A company’s motivation for going public is often linked to the idea of “creating one’s own currency” in order to fund internal and external growth, to diversify future sources of finance and strengthen the financial structure of the company. Listing a company on the stock exchange results in tradability and liquidity, allowing previous shareholders to exit, realising a gain on their capital. It also creates a valuation for the company which will be useful for future succession plans. At a strategic level, an IPO can enable the company to clarify its strategy, refocus its activities, increase its visibility and credibility, and ultimately differentiate itself from competitors.

Nonetheless an IPO will significantly change the way a company operates. Corporate governance has to be overhauled, support functions professionalised and financial communication must be made transparent. All studies show that, when information is withheld, the negative impact on the share price is greater than if the bad news had been announced.

 

2019: a mixed bag

In 2019, newly listed companies have seen their share price grow by almost 13% on average. However, the figures vary greatly. Software and IT security companies have performed the best with an average of nearly 40%.

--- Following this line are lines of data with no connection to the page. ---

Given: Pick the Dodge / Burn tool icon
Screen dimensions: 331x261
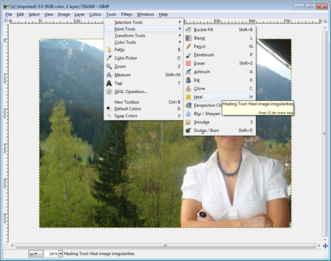Looking at the screenshot, I should pyautogui.click(x=188, y=131).
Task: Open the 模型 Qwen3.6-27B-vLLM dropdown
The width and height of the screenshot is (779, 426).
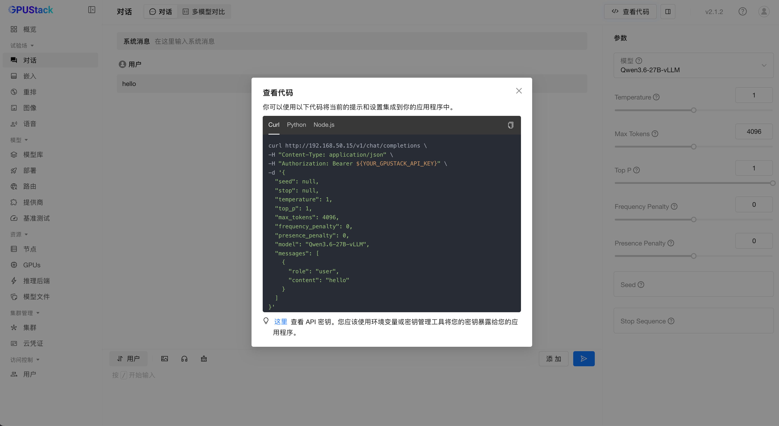Action: [x=693, y=65]
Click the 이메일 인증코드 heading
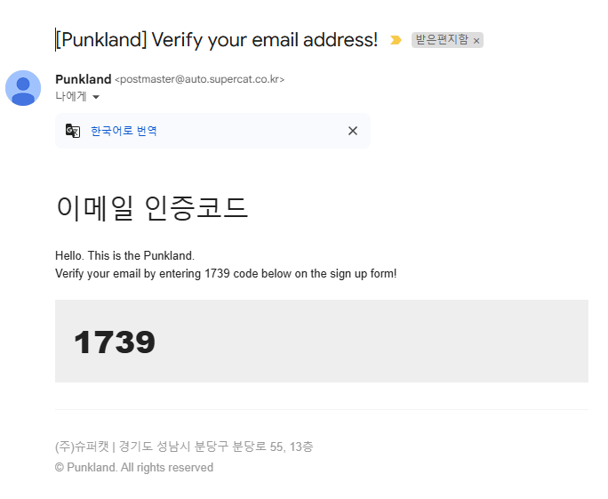 click(x=151, y=207)
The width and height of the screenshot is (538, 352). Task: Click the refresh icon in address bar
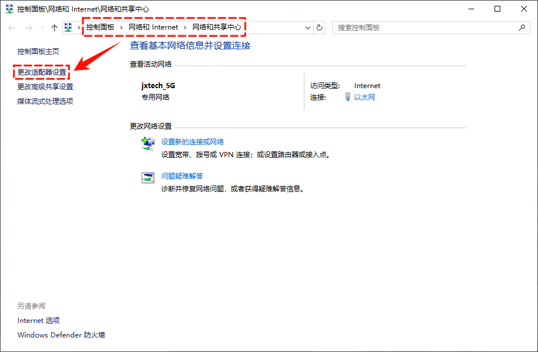click(321, 27)
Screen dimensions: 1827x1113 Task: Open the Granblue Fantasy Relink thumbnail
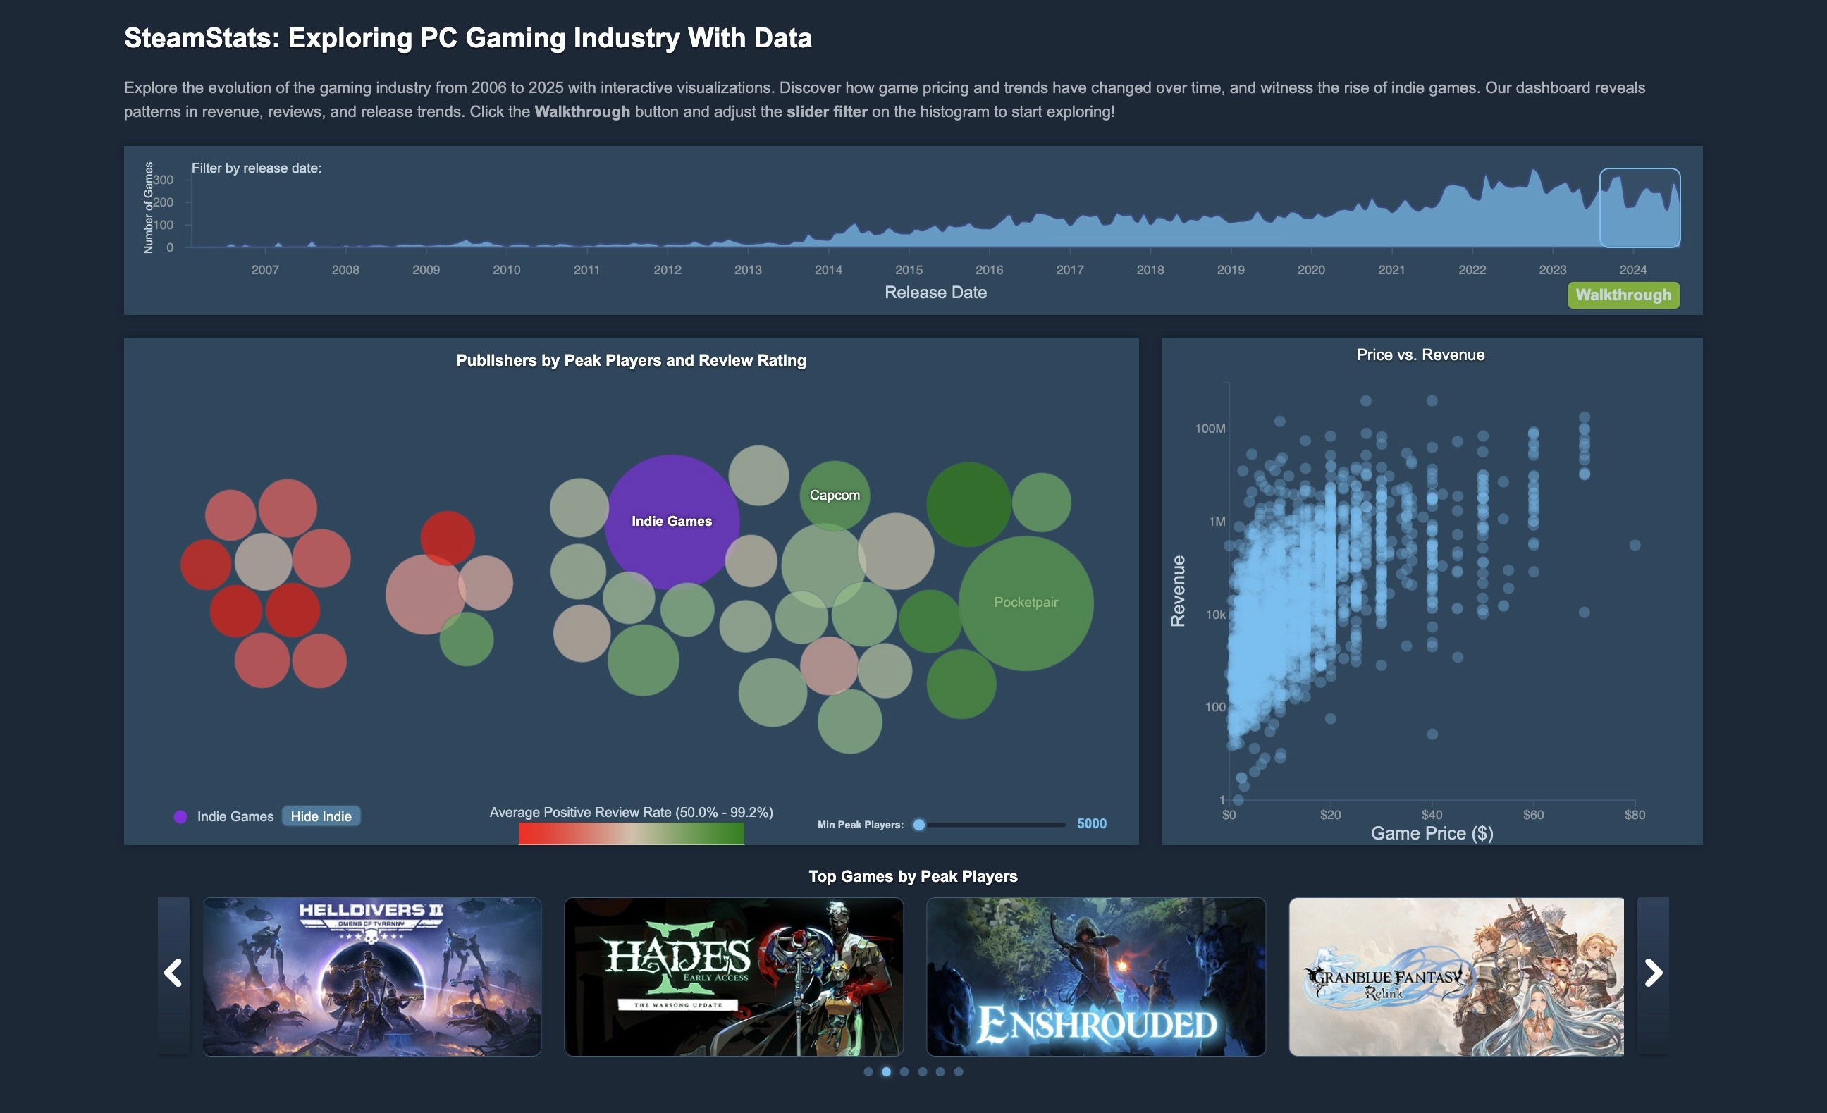click(x=1456, y=977)
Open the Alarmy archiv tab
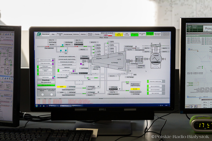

Nevertheless, the stock market performances of SmileDirect (dental aligners), Peloton (exercise bikes and fitness) and even Uber attest to the increased scepticism of investors for unrealistic or exaggerated levels of profitability. Uber’s price has been particularly disappointing since the latest results presented were well below the expectations of the investors. In the second quarter of 2019, the turnover was more than 5% lower than expected and the profit – or rather the deficit – per share was 53% greater than expected. Uber’s growth has been slower than that of rival app Lyft, and the restructuring costs associated with many departures, lay-offs and resignations do not seem to be controlled. Additionally, Uber’s CEO, Dara Khosrowski, told his employees that the teams were too large to be compatible with the pace of growth needed, while Uber’s CTO, Thuan Pham, believes it could take decades for Uber to achieve its “vision”, suggesting there could be a later than expected ability to turn a profit.

 

Towards a better year in 2020?

For a company wishing wanting to maximise its initial flotation price, there are two strategies to pursue: the first is to float when the company is performing exceptionally, the second is to wait until the stock market is in a more favourable position.

In the context of a global economic slowdown, investors have for several months been moving towards “safe haven” shares in order to protect their assets. This, combined with the chaotic path of some recently introduced companies and the abundance of private financing, makes it difficult to see an acceleration of operations in 2020.

Even though the flotation of Airbnb remains topical, Postmates (delivery service) and Endeavor (talent agency) have paused their entry to the stock market. It is possible they are prioritizing interest from venture capitalists and risk capitalists. Palantir (Big Data) and Stripe (internet payments) could also look for private funds instead.

 

The WeWork failure

WeWork is the most prominent example of our current inability to distinguish a unicorn from a chimera. Investors have to learn – or re-learn – how to resist those appealing equity fairy stories and to see beyond the innovative nature and rapid growth of a concept. Cash flow, debt level and governance remain key decision-making factors. In the WeWork prospectus, the word “technology” appears more than 120 times. The Coué method of repetition is here being used to suggest that traditional valuation models should not apply to this business. There is little doubt, however that WeWork is more of a property developer with an innovative business model than it is a technology company.

 

About Sandy Campart 

Sandy Campart is a lecturer and researcher. He is a member of the Centre of Research for Economics and Management (CREM), part of the French National Centre for Scientific Research (CNRS). M. Campart is director of IUP Banque Finance Assurance de Caen – a finance school in Normandy – and author of “If we dared to invest in the stock market”.